#### Task instructions
Return, word for word, the part of the items below that opens with the line containing "This screenshot has width=1568, height=724." and closes with the line containing "pos(1502,148)", both of those lines included. Leave the pictures out of your answer.

#### Provided material
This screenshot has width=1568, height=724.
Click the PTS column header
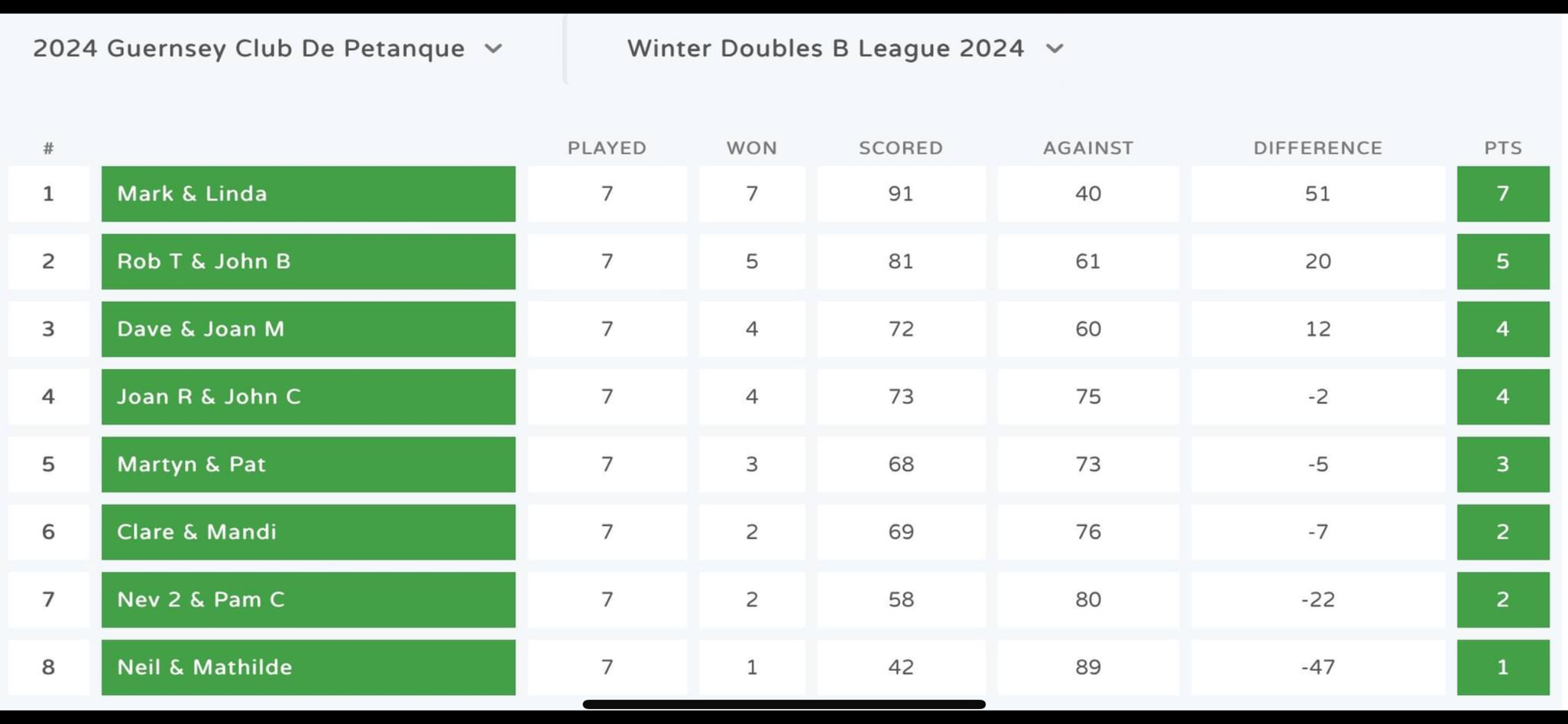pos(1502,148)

...

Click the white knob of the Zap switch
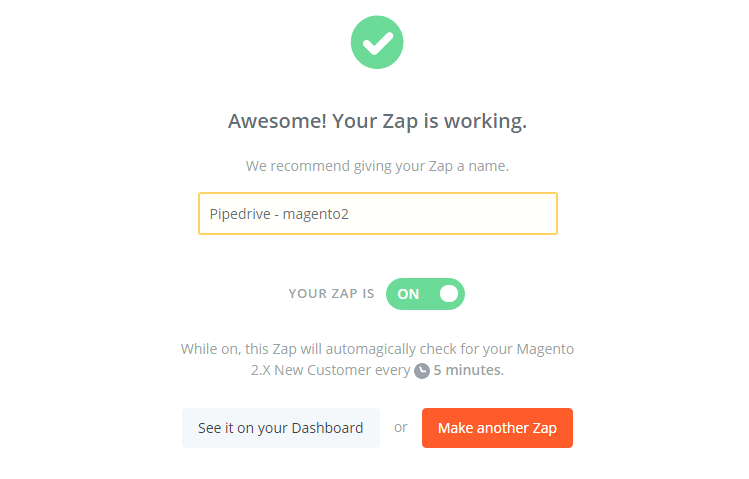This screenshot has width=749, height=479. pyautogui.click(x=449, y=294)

#### Exercise output
This screenshot has width=1568, height=724.
Click the PTS column header
pos(1502,148)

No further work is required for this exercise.